"When Kolya moves into a new flat in Kiev, he finds a book hidden within a volume of War and Peace. Intrigued by the annotations that appear on every page, Kolya sets out to discover more about the scribbler. His investigations take him to a graveyard, and more specifically to the coffin of a Ukrainian nationalist who died in mysterious circumstances and was buried with a sealed letter and a manuscript. An exhumation under cover of darkness reveals that an item of great national importance is buried near a fort in Kazakhstan. As nightwatchman at a baby-milk factory, Kolya exposes himself to the attentions of a criminal gang, and so he decides to leave Kiev for a while. Armed with only three cases of baby milk, which have unexpected hallucinogenic properties, he sets off on what turns out to be a very bizarre journey: crossing the Caspian Sea and traversing the deserts of Kazakhstan. He meets a host of unlikely characters on the way, including Bedouins, ex-KGB officers and a spirit-like companion in the form of a chameleon.."--Provided by publisher.
About the Author
Born near Leningrad in 1961, ANDREY KURKOV was a journalist, prison warder, cameraman and screenplay-writer before he became well known as a novelist. He received "hundreds of rejections" and was a pioneer of self-publishing, selling more than 75,000 copies of his books in a single year. His novel Death and the Penguin, his first in English translation, became an international bestseller, translated into more than thirty languages. As well as writing fiction for adults and children, he has become known as a commentator and journalist on Ukraine for the international media. His work of reportage, Ukraine Diaries: Dispatches from Kiev, was published in 2014, followed by the novel The Bickford Fuse (MacLehose Press, 2016). He lives in Kiev with his British wife and their three children. BORIS DRALYUK is an award-winning translator and the Executive Editor of the Los Angeles Review of Books.

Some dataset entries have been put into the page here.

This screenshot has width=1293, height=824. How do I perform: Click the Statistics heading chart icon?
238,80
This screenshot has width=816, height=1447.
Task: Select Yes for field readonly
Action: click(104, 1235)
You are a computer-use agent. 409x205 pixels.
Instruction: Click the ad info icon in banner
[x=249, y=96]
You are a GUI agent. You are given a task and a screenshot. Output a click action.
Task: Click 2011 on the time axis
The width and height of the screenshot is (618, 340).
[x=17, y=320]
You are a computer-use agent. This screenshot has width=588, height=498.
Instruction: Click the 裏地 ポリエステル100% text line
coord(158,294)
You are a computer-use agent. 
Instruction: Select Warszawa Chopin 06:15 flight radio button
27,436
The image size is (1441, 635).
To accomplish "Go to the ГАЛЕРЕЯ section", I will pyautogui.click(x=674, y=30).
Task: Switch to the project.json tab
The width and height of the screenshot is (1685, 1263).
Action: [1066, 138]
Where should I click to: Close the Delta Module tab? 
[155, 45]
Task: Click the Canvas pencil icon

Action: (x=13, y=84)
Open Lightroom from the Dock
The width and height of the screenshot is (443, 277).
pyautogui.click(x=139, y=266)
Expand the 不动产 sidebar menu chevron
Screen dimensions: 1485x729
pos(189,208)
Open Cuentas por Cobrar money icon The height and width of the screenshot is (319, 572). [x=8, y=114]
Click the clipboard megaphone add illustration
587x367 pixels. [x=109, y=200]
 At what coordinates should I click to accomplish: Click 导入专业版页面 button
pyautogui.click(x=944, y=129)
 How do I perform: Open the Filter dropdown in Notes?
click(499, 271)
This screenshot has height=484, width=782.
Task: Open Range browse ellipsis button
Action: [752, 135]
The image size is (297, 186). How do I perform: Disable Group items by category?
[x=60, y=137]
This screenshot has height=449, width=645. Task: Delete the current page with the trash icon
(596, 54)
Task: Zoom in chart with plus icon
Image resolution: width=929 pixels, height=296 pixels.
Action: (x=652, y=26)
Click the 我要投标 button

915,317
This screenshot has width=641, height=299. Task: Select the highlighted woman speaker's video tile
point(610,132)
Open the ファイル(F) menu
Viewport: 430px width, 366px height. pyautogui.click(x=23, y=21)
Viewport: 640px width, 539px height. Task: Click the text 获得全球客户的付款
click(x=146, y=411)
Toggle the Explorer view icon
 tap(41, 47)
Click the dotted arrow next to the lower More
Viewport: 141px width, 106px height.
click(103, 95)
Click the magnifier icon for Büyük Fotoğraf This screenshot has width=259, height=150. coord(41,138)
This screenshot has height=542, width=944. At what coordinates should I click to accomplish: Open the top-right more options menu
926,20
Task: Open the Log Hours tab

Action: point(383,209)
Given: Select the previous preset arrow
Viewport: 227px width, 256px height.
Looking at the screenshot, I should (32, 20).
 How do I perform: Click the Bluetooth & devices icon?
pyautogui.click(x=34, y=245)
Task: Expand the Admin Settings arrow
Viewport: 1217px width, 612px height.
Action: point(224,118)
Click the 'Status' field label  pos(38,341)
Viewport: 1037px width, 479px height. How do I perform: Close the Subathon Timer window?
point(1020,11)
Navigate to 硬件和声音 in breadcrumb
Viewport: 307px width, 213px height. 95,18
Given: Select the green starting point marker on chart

He taught Russian literature for a number of years at UCLA and at the University of St Andrews. He is a co-editor (with Robert Chandler and Irina Mashinski) of the Penguin Book of Russian Poetry, and has translated Isaac Babel s Red Cavalry and Odessa Stories, as well as Kurkov s The Bickford Fuse. In 2020 he received the inaugural Kukula Award for Excellence in Non-fiction Book Reviewing from the Washington Monthly.